One of the reasons that we faced this issue was abusing usage of ModSecurity collections. In regular and documented usage such collections are considered to be simple key-value storage. We discovered that under each key, we are able to store a list of values instead of a single value. If you consciously scanned the provided repository (especially ModSecurity rules) you could probably find a way to simulate a situation where multiple values are fetched while reading a single key. Let’s look at a rule that is available in the repository

SecRule &REQUEST_HEADERS:x-set-sample "@eq 1" "phase:1,setvar:global.sample%{REQUEST_HEADERS:x-set-sample}=%{REQUEST_HEADERS:x-set-sample},log,deny,status:403,id:50,msg:'value of sample header is blocked',tag:'priority:1',tag:'action:deny'"

If we call above rule with x-set-sample header with subsequent values 1, 2, 3. We can do that by making HTTP requests as below:

workstation # docker-compose exec nginx-before-fix bash
nginx-with-lmdb # curl -I -H'x-set-sample: 1' localhost
nginx-with-lmdb # curl -I -H'x-set-sample: 2' localhost
nginx-with-lmdb # curl -I -H'x-set-sample: 3' localhost

Then, we can expect that there will be stored three key-value pairs:

  • globals[sample1]=1
  • globals[sample2]=2
  • globals[sample3]=3

Indeed, when we try to read LMDB in a very naive approach, values are stored the way we expect. We can see something like that:

nginx-with-lmdb # strings /tmp/modsec-shared-collections

The following rule that is interesting is supposed to check if a value under a particular key is equal to a query param. Basically, if the request contains query parameter arg=1, then we check if the value in the collection global, under the key sample is also “1”. If the condition is met then the request will be blocked, which means that 403 status code will be returned.

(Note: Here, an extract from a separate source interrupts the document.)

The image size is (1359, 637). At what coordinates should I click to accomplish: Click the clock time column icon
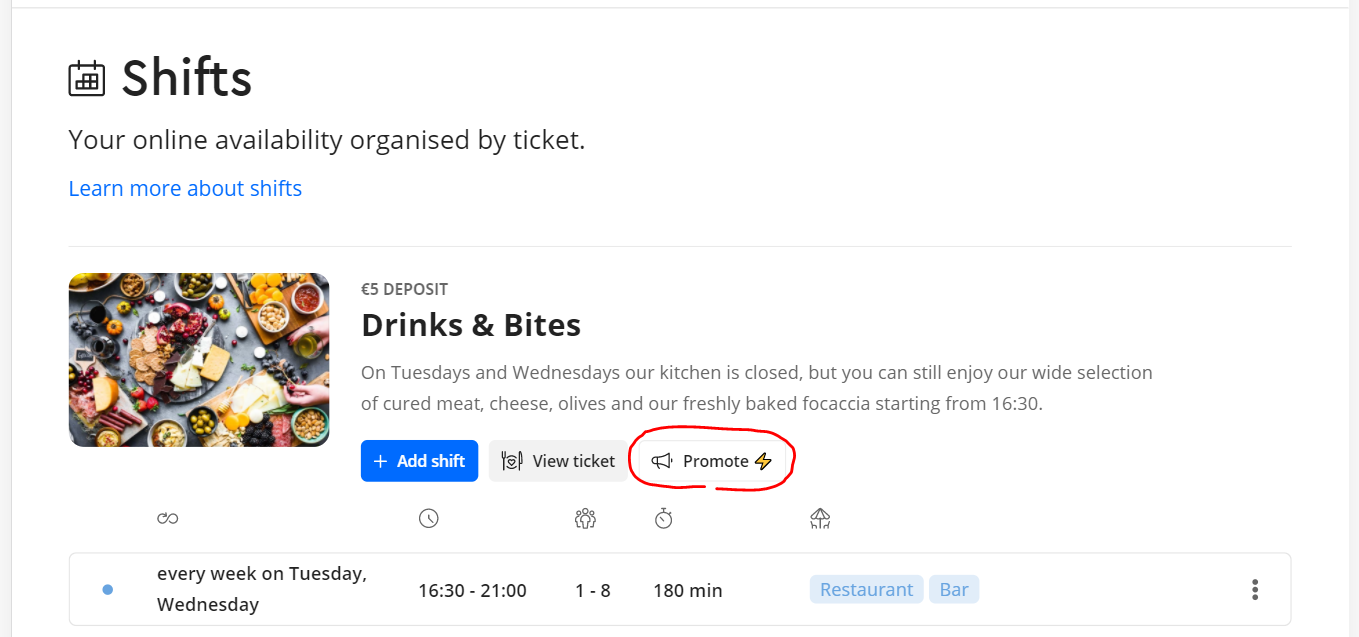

SecRule ARGS_GET ".*" "chain,phase:1,log,capture,deny,status:403,id:1001,msg:'value of param %{TX.0} is blocked',setvar:tx.param=%{TX.0}"
    SecRule global.sample "@streq %{tx.param}" "t:none"

You may be confused why we are reading the key sample that was never set. Let’s look what happens when we try to make a request with value 1 and -1. As I described earlier, our intention was to check if global[sample] == 1.

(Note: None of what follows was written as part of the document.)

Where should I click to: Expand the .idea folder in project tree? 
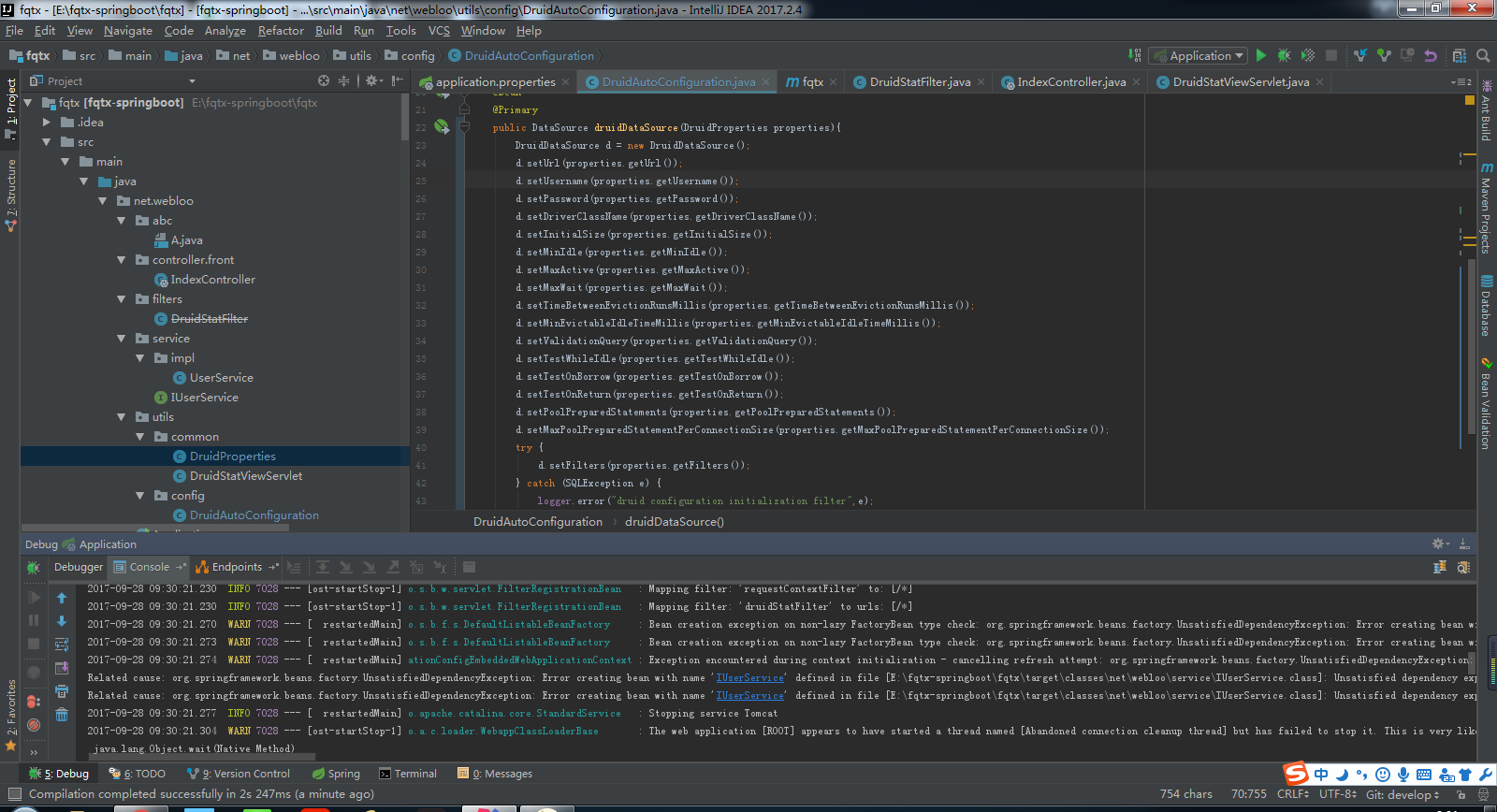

nginx-with-lmdb  # curl -I "http://localhost/users/200/random?arg=1"
HTTP/1.1 403 Forbidden
Server: nginx/1.22.0 (Ubuntu)
Date: Fri, 17 Nov 2023 10:58:39 GMT
Content-Type: text/html
Content-Length: 162
Connection: keep-alive

nginx-with-lmdb  # curl -I "http://localhost/users/200/random?arg=-1"
HTTP/1.1 200
Server: nginx/1.22.0 (Ubuntu)
Date: Fri, 17 Nov 2023 10:58:42 GMT
Content-Type: application/json
Content-Length: 79
Connection: keep-alive

Quite interesting? It turns out that the match is fulfilled for value “1”, and surprisingly there is a log that gives us an insight:

nginx-with-lmdb  # tail -5 /var/log/nginx/modsec_audit.log
ModSecurity: Access denied with code 403 (phase 1). Matched "Operator `StrEq' with parameter `' against variable `GLOBAL:sample::::sample1' (Value: `1' ) [file "/etc/nginx/rules/rules.conf"] [line "32"] [id "1001"] [rev ""] [msg "value of param 1 is blocked"] [data ""] [severity "0"] [ver ""] [maturity "0"] [accuracy "0"] [hostname ""] [uri "/users/200/random"] [unique_id "1700218719"] [ref "o0,1v27,1"]

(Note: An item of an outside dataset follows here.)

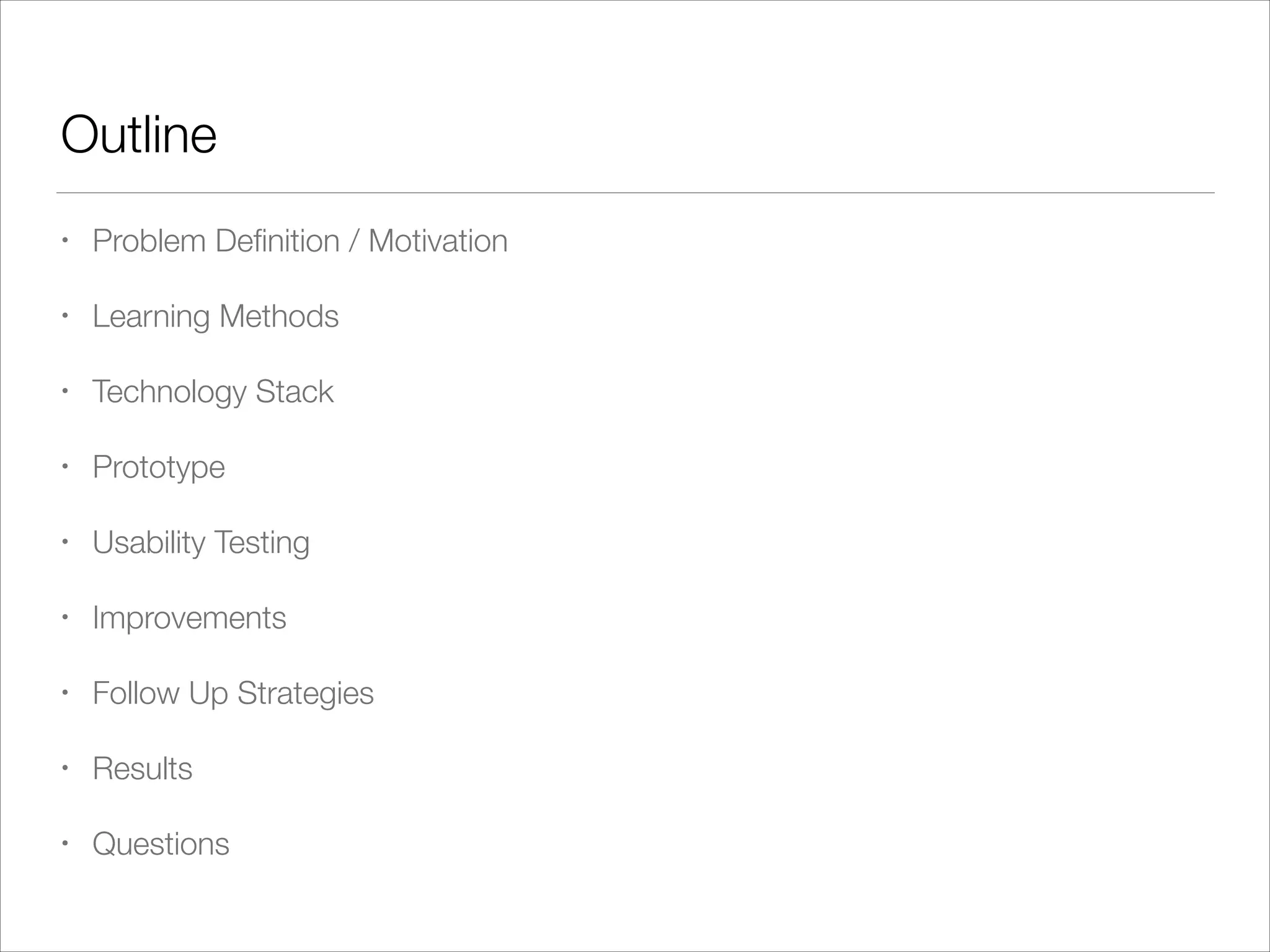Click the horizontal divider line under the title

pyautogui.click(x=635, y=193)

As you can see, internally ModSecurity read the value that was stored under the key sample1 instead of sample. The same works for each key with matching prefix.

To wrap up this somewhat too long digression, we abused undocumented behavior on purpose, and it increased the time it took to fetch data. Moreover, such fetching was redundant and nonsense because after fetching all those values we check only if the list contains a particular value. Due to the increased time of exclusive locks (acquired for the whole time of fetching data), the problem started to be noticeable. On the other hand, if we had not abused it, we would unconsciously still be using buggy code that slowly degrades efficiency.